01 Milwaukee musicians crime scenes
Why this group of musicians plays at crime scenes
01:27 - Source: WISN
CNN  — 

There’s a new kind of first responder to some crime scenes in Milwaukee, Wisconsin: musicians.

Toting their violin, viola and bass cases, they set up among the investigating police and reporters scrambling to get the story after a shooting. And soon the mournful sound of a spiritual, like “Sometimes I Feel Like a Motherless Child,” fills the night.

The Black String Triage Ensemble, with seven members ranging in age from 11 to 70-something, has played at more than a dozen crime scenes this summer, according to CNN affiliate WISN.

Dayvin Hallmon founded the volunteer group of string musicians this year. The group, made up of African-Americans and Latinos, aims to be a “healing force” for communities coping with violence, he said.

The musicians play not so much for the immediate victims and their relatives. For those people, “the trajectory of healing, and dealing with that, is so much longer” than the music can span, Hallmon said.

Rather, the music is meant mainly for “everybody else, the person down the street, for everybody in that space who has to drink that aftermath,” Hallmon said.

On Friday, the group showed up at the scenes of two different shootings in the city, WISN reported. First, they played at a location where a man had been shot that afternoon. Then, they moved blocks away, where a man had been shot in the legs.

Hallmon told CNN he doesn’t ask police about the details of what happened at the scene. He’s just happy they don’t ask him to leave.

“I don’t need to know,” he said.

‘I’ll sleep better tonight knowing you are here’
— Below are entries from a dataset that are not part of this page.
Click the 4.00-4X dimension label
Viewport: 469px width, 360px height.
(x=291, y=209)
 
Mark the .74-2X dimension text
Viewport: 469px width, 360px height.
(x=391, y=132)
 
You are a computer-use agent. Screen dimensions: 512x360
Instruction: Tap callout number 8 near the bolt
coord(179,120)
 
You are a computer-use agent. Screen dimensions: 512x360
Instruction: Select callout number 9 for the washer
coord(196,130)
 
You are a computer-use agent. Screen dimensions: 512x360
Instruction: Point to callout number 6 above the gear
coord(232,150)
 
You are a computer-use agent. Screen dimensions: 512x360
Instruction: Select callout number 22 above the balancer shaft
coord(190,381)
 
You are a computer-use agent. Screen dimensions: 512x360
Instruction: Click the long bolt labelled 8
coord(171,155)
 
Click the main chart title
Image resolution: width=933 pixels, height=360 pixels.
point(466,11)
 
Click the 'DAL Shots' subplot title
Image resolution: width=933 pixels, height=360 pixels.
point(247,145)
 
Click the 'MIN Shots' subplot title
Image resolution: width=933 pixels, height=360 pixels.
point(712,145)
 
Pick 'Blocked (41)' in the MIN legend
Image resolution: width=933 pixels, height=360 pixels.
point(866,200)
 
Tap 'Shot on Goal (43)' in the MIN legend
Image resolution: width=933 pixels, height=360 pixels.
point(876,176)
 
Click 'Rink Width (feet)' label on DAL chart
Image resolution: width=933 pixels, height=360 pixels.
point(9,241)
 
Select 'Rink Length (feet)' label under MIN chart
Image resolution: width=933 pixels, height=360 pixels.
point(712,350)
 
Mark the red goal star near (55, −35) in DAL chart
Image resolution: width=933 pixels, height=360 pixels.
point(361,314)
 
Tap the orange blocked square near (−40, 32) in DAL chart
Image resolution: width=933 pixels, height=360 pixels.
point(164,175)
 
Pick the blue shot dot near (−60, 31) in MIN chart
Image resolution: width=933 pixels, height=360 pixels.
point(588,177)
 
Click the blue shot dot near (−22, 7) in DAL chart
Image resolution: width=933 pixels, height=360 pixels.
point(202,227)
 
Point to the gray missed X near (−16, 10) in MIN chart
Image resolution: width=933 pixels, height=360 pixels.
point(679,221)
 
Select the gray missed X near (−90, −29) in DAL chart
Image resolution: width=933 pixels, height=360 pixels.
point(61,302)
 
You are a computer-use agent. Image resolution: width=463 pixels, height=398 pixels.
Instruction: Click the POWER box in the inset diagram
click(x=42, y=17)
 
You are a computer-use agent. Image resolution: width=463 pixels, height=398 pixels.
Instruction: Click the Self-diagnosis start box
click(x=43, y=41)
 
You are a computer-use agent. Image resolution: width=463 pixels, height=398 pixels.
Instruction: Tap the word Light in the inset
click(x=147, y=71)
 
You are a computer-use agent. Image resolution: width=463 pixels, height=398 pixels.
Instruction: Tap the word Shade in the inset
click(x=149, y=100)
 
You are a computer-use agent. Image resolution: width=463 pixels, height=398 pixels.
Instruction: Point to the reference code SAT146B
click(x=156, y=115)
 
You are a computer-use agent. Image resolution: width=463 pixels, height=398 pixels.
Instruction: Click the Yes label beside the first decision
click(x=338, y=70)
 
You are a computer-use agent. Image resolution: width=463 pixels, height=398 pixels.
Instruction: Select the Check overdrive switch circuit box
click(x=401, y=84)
The group plays on certain weekends that Hallmon set aside for the group to be on call. Volunteers have to be ready to respond during the on-call weekends, as well attend practice dates.

The first time the group played after a shooting, Hallmon said, a woman came out in her bathrobe as they were packing up to leave. She introduced herself as the mother of the person who had been shot.

“I will sleep better tonight knowing you are here,” she said, according to Hallmon.

“What’s amazing about this is that from the feedback, this has hit every single marker” he set for the group from the outset, Hallmon said.

The group plays a six-song set

The group plays a set that goes through five stages of grief: a spiritual for denial; classical music for anger; jazz for bargaining; then blues and soul music for depression and acceptance. All the music is by African-American composers, including Duke Ellington and Curtis Mayfield.

The group concludes with a sixth song, for faith.

“If we don’t believe the situation is going to better, as humans, we’re not going to go forward,” Hallmon said. “Something has to convince you that it’s going to get better.”

A trip to Washington helped plant the idea

Hallmon said he plays seven instruments and has been a church musician since he was about 9.

He said he began getting the idea for the group during a visit to the National Museum of African American History and Culture in Washington, DC.

“Something said to me: ‘Address the life condition,’ ” Hallmon said. “I said, ‘I don’t know what that means.’ “

Back at his hotel room, he watched Oprah Winfrey on TV, and heard her talk about childhood trauma, saying there has to be a way to fix the hole in the soul of people, Hallmon recalled.

That’s when it hit him, he said: “The answer is music.”